Pointing records for text and elements
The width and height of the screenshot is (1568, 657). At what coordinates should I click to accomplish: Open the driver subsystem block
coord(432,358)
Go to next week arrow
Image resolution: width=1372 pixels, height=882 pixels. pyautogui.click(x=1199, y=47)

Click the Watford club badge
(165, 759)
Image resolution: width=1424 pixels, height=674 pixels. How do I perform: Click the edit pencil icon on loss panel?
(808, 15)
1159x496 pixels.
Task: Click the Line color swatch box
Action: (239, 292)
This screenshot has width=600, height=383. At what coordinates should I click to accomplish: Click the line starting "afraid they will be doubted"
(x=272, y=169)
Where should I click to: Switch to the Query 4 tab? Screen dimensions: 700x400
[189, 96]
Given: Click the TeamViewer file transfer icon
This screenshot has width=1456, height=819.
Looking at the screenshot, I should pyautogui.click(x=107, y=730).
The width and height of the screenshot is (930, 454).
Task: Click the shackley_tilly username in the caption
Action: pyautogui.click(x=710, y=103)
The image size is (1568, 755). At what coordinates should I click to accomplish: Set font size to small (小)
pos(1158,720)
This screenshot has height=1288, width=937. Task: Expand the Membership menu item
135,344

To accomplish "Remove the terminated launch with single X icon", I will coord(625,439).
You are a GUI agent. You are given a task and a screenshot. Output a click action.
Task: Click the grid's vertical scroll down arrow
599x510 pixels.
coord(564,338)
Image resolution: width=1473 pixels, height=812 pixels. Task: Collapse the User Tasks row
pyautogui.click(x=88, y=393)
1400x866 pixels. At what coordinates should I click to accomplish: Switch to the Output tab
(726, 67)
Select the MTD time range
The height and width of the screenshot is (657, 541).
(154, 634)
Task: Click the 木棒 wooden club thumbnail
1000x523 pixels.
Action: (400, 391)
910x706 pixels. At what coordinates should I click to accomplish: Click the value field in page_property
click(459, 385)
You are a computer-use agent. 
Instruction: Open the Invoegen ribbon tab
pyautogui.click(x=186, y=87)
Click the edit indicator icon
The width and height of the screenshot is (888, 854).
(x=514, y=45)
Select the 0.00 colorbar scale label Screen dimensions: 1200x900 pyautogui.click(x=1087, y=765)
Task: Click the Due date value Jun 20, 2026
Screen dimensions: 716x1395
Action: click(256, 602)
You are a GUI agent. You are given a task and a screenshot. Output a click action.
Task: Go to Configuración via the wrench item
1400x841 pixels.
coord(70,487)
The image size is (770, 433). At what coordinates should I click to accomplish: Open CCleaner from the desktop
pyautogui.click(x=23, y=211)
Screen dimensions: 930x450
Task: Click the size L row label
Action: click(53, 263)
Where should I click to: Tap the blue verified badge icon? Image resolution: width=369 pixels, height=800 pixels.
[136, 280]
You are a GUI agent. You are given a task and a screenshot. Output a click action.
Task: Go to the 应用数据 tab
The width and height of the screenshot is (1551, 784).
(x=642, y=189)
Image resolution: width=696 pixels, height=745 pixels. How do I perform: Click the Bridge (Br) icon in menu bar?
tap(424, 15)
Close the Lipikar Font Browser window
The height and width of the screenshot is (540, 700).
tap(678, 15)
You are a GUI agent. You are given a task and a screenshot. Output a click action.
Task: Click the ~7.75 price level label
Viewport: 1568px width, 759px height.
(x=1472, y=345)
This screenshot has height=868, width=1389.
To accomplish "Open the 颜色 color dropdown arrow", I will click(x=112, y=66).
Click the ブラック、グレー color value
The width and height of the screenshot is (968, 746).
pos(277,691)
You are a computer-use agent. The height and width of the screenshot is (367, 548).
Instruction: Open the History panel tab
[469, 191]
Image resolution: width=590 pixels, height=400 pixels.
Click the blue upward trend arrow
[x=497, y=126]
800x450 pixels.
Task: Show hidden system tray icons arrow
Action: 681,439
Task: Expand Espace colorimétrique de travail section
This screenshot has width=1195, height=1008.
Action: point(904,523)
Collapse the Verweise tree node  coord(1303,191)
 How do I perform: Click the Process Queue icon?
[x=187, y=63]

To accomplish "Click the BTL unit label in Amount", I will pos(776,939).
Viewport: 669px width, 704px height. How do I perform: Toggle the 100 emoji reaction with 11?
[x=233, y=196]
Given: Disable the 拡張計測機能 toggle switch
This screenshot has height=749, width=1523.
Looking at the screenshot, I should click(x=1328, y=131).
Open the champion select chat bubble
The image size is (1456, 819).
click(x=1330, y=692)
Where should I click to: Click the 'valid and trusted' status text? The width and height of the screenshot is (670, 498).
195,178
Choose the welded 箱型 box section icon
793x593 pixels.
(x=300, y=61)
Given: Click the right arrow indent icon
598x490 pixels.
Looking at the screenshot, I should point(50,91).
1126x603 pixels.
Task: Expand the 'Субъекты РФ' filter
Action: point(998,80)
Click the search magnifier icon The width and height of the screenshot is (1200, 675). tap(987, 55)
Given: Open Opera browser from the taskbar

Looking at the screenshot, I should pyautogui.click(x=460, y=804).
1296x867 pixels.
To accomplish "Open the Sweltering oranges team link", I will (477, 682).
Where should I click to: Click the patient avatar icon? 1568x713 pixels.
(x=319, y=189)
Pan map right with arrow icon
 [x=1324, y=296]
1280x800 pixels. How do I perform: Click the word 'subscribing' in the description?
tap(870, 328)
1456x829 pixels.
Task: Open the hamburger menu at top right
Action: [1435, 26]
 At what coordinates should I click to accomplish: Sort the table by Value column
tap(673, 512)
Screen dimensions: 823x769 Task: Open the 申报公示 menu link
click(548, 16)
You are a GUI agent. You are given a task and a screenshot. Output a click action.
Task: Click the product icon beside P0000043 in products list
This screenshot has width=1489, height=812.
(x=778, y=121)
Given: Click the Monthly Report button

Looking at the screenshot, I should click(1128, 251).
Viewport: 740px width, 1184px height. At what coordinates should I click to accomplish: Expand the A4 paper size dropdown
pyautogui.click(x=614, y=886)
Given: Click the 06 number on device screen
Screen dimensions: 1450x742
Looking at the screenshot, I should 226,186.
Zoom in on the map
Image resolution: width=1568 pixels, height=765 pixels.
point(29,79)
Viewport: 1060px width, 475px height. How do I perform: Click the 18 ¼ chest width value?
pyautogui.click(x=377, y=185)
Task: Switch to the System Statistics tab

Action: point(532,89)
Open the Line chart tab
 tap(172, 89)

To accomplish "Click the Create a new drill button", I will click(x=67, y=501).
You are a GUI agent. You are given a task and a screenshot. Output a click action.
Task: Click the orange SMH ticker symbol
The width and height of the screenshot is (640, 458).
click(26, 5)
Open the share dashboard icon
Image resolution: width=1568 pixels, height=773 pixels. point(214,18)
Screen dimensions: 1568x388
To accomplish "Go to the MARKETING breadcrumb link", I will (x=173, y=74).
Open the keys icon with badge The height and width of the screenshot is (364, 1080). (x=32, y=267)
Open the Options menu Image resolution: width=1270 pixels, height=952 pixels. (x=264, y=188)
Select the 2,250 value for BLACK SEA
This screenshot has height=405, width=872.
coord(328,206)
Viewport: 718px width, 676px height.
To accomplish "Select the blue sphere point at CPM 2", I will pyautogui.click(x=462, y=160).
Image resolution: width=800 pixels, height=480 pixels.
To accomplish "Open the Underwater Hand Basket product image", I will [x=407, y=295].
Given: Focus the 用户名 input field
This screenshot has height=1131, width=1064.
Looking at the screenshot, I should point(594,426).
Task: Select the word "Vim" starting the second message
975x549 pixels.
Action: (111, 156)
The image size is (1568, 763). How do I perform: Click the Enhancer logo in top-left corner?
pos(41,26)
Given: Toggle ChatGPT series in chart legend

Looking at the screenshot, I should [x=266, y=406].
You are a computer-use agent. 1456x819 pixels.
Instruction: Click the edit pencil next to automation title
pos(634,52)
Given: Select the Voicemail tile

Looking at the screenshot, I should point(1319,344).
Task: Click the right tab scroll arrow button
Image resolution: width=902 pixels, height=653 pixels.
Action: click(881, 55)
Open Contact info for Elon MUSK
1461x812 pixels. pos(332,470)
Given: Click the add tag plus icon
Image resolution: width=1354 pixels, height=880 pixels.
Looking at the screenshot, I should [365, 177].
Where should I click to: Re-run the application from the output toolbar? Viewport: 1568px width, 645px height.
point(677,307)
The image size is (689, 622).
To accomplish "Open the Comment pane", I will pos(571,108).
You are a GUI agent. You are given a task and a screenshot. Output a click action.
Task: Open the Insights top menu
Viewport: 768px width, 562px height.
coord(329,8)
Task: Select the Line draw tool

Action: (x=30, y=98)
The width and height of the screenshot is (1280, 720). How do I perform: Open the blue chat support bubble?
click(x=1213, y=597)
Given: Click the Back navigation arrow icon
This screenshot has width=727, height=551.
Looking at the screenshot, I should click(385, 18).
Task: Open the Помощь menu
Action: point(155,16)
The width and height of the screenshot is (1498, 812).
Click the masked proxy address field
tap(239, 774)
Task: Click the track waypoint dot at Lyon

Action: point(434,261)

**Given instruction**:
Can you arrange the records, starting at the line that contains "Task: Click the right tab scroll arrow button" and ending at the end of the records, as a Markdown table with the columns Row and Line, leaving out any blank lines?

**Result of this task**:
| Row | Line |
|---|---|
| 1 | Task: Click the right tab scroll arrow button |
| 2 | Image resolution: width=902 pixels, height=653 pixels. |
| 3 | Action: click(881, 55) |
| 4 | Open Contact info for Elon MUSK |
| 5 | 1461x812 pixels. pos(332,470) |
| 6 | Given: Click the add tag plus icon |
| 7 | Image resolution: width=1354 pixels, height=880 pixels. |
| 8 | Looking at the screenshot, I should [365, 177]. |
| 9 | Where should I click to: Re-run the application from the output toolbar? Viewport: 1568px width, 645px height. |
| 10 | point(677,307) |
| 11 | The image size is (689, 622). |
| 12 | To accomplish "Open the Comment pane", I will pos(571,108). |
| 13 | You are a GUI agent. You are given a task and a screenshot. Output a click action. |
| 14 | Task: Open the Insights top menu |
| 15 | Viewport: 768px width, 562px height. |
| 16 | coord(329,8) |
| 17 | Task: Select the Line draw tool |
| 18 | Action: (x=30, y=98) |
| 19 | The width and height of the screenshot is (1280, 720). How do I perform: Open the blue chat support bubble? |
| 20 | click(x=1213, y=597) |
| 21 | Given: Click the Back navigation arrow icon |
| 22 | This screenshot has width=727, height=551. |
| 23 | Looking at the screenshot, I should click(385, 18). |
| 24 | Task: Open the Помощь menu |
| 25 | Action: point(155,16) |
| 26 | The width and height of the screenshot is (1498, 812). |
| 27 | Click the masked proxy address field |
| 28 | tap(239, 774) |
| 29 | Task: Click the track waypoint dot at Lyon |
| 30 | Action: point(434,261) |